• _Assignment_: Your answer must consist of the records exactly as given, with no pictures included.
─── Study material
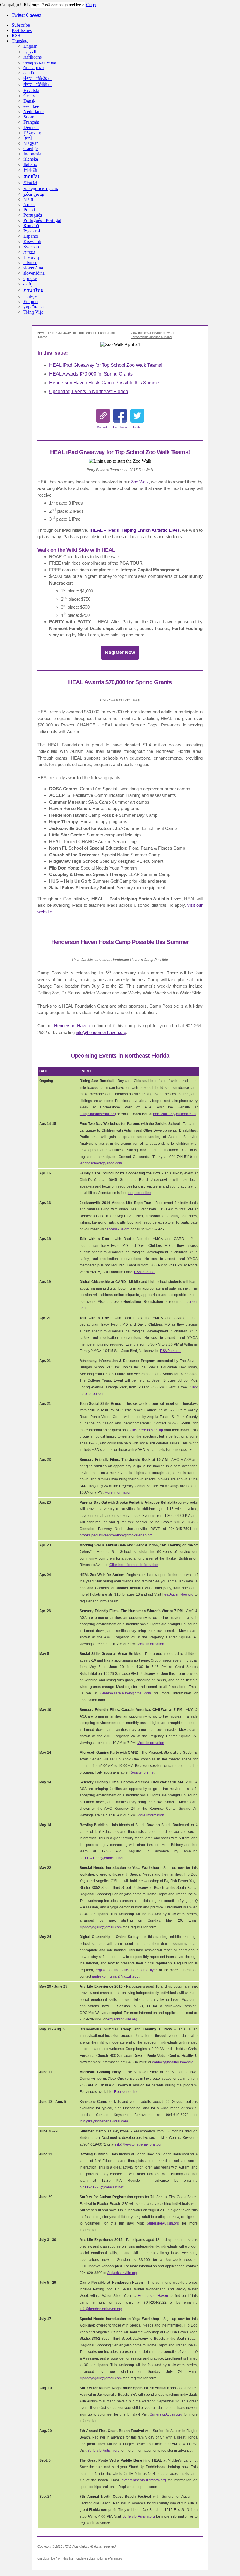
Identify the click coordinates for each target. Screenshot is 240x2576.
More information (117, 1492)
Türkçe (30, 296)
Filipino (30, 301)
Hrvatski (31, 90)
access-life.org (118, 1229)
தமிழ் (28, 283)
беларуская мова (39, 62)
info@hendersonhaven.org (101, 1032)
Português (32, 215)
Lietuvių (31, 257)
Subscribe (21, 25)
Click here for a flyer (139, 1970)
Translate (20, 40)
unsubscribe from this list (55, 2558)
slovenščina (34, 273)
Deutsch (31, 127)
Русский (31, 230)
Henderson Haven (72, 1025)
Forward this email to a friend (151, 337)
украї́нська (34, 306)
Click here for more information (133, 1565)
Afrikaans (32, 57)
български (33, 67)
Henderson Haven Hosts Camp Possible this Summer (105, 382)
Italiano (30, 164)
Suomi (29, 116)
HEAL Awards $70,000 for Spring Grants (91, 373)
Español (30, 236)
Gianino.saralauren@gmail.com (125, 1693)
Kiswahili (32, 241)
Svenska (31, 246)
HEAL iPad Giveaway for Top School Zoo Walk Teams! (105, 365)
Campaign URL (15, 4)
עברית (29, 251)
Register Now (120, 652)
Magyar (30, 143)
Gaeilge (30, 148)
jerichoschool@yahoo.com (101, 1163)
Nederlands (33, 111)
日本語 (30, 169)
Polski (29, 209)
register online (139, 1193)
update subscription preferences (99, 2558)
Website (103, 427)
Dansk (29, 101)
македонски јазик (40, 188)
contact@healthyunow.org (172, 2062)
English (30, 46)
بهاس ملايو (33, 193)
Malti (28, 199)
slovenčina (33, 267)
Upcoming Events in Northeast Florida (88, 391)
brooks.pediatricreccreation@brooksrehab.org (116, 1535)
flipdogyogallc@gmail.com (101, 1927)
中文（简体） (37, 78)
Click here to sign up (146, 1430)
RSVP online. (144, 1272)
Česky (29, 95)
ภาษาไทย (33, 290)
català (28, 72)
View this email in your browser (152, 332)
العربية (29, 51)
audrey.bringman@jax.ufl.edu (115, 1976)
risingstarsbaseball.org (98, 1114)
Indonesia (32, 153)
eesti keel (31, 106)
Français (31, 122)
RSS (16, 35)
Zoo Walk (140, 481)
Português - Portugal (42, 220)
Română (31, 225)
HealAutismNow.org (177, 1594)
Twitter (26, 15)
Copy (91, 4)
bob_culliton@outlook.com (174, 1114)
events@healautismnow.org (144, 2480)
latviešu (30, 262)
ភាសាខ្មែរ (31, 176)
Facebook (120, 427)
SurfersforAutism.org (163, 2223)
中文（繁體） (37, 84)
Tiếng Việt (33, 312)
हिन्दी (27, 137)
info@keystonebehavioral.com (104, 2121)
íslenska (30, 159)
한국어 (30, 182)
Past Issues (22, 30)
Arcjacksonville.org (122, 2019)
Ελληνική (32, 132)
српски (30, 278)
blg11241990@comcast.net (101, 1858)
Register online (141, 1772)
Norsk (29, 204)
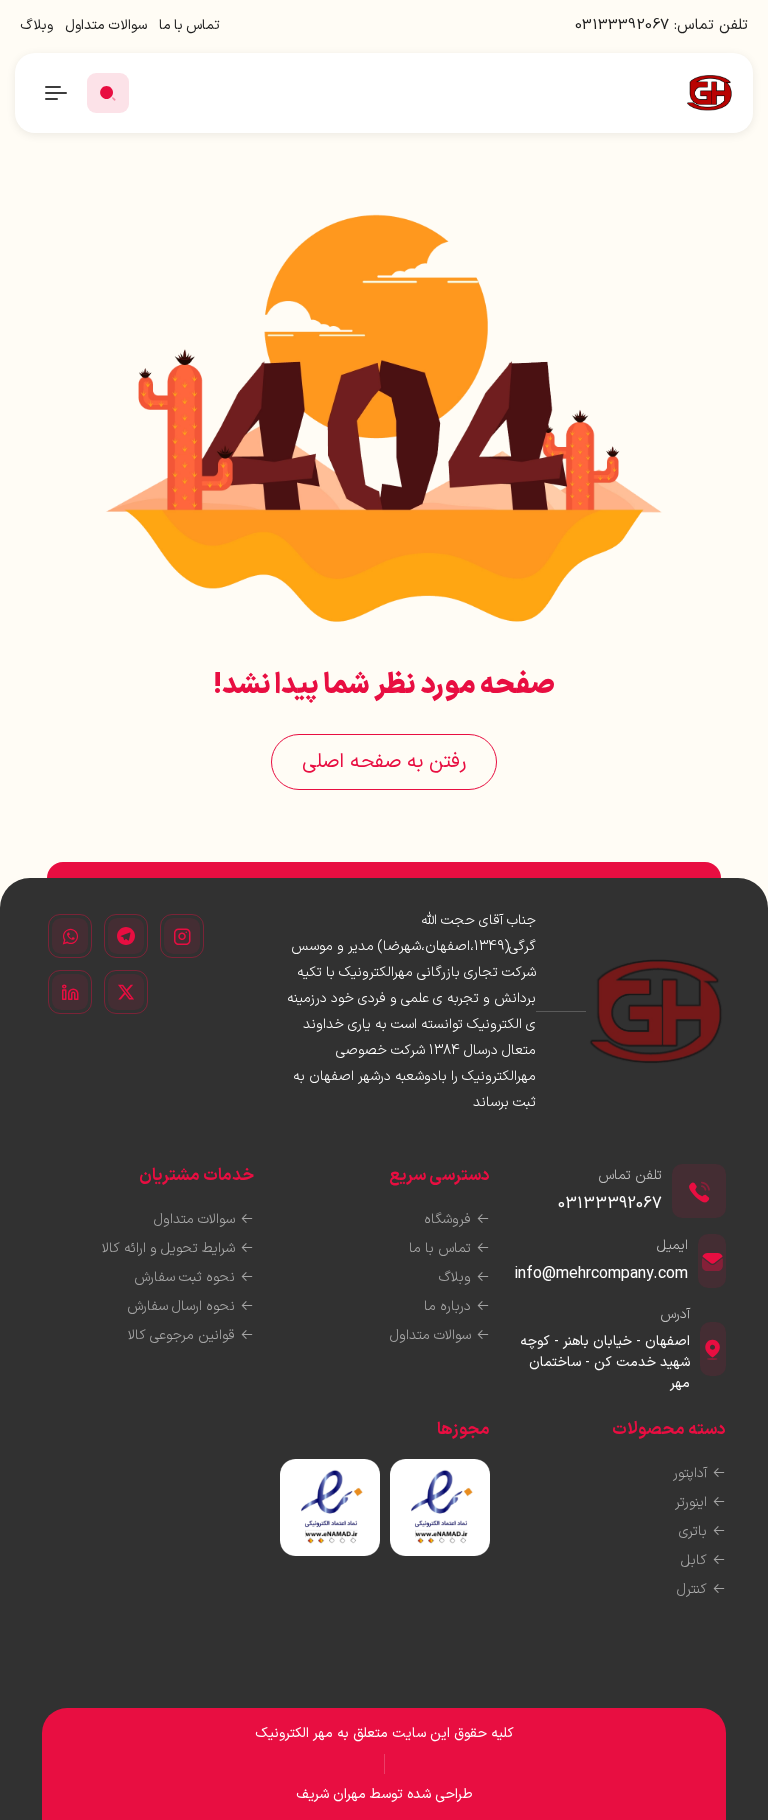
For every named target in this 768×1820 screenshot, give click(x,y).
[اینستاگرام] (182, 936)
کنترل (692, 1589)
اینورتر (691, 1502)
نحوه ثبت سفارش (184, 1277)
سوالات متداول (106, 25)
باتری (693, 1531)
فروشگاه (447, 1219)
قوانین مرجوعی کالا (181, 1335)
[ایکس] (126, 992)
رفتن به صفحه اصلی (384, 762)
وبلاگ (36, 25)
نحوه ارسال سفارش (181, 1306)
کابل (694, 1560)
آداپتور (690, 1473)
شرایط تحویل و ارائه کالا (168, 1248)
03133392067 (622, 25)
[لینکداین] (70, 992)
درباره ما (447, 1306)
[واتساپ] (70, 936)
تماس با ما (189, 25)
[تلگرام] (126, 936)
──────
• _Written solution_:
Identify the click coordinates for each target. Screenshot is 240x2576.
More information (117, 1492)
Türkçe (30, 296)
Filipino (30, 301)
Hrvatski (31, 90)
access-life.org (118, 1229)
தமிழ் (28, 283)
беларуская мова (39, 62)
info@hendersonhaven.org (101, 1032)
Português (32, 215)
Lietuvių (31, 257)
Subscribe (21, 25)
Click here for a flyer (139, 1970)
Translate (20, 40)
unsubscribe from this list (55, 2558)
slovenščina (34, 273)
Deutsch (31, 127)
Русский (31, 230)
Henderson Haven (72, 1025)
Forward this email to a friend (151, 337)
украї́нська (34, 306)
Click here for more information (133, 1565)
Afrikaans (32, 57)
български (33, 67)
Henderson Haven Hosts Camp Possible this Summer (105, 382)
Italiano (30, 164)
Suomi (29, 116)
HEAL Awards $70,000 for Spring Grants (91, 373)
Español (30, 236)
Gianino.saralauren@gmail.com (125, 1693)
Kiswahili (32, 241)
Svenska (31, 246)
HEAL iPad Giveaway for Top School Zoo Walk Teams! (105, 365)
Campaign URL (15, 4)
עברית (29, 251)
Register Now (120, 652)
Magyar (30, 143)
Gaeilge (30, 148)
jerichoschool@yahoo.com (101, 1163)
Nederlands (33, 111)
日本語 (30, 169)
Polski (29, 209)
register online (139, 1193)
update subscription preferences (99, 2558)
Website (103, 427)
Dansk (29, 101)
македонски јазик (40, 188)
contact@healthyunow.org (172, 2062)
English (30, 46)
بهاس ملايو (33, 193)
Malti (28, 199)
slovenčina (33, 267)
Upcoming Events in Northeast Florida (88, 391)
brooks.pediatricreccreation@brooksrehab.org (116, 1535)
flipdogyogallc@gmail.com (101, 1927)
中文（简体） (37, 78)
Click here to sign up (146, 1430)
RSVP online. (144, 1272)
Česky (29, 95)
ภาษาไทย (33, 290)
català (28, 72)
View this email in your browser (152, 332)
العربية (29, 51)
audrey.bringman@jax.ufl.edu (115, 1976)
risingstarsbaseball.org (98, 1114)
Indonesia (32, 153)
eesti keel (31, 106)
Français (31, 122)
RSS (16, 35)
Zoo Walk (140, 481)
Português - Portugal (42, 220)
Română (31, 225)
HealAutismNow.org (177, 1594)
Twitter (26, 15)
Copy (91, 4)
bob_culliton@outlook.com (174, 1114)
events@healautismnow.org (144, 2480)
latviešu (30, 262)
ភាសាខ្មែរ (31, 176)
Facebook (120, 427)
SurfersforAutism.org (163, 2223)
中文（繁體） (37, 84)
Tiếng Việt (33, 312)
हिन्दी (27, 137)
info@keystonebehavioral.com (104, 2121)
íslenska (30, 159)
한국어 (30, 182)
Past Issues (22, 30)
Arcjacksonville.org (122, 2019)
Ελληνική (32, 132)
српски (30, 278)
blg11241990@comcast.net (101, 1858)
Register online (141, 1772)
Norsk (29, 204)
For every named target in this 768×1820 screenshot, give click(x,y).
[اینستاگرام] (182, 936)
کنترل (692, 1589)
اینورتر (691, 1502)
نحوه ثبت سفارش (184, 1277)
سوالات متداول (106, 25)
باتری (693, 1531)
فروشگاه (447, 1219)
قوانین مرجوعی کالا (181, 1335)
[ایکس] (126, 992)
رفتن به صفحه اصلی (384, 762)
وبلاگ (36, 25)
نحوه ارسال سفارش (181, 1306)
کابل (694, 1560)
آداپتور (690, 1473)
شرایط تحویل و ارائه کالا (168, 1248)
03133392067 (622, 25)
[لینکداین] (70, 992)
درباره ما (447, 1306)
[واتساپ] (70, 936)
تماس با ما (189, 25)
[تلگرام] (126, 936)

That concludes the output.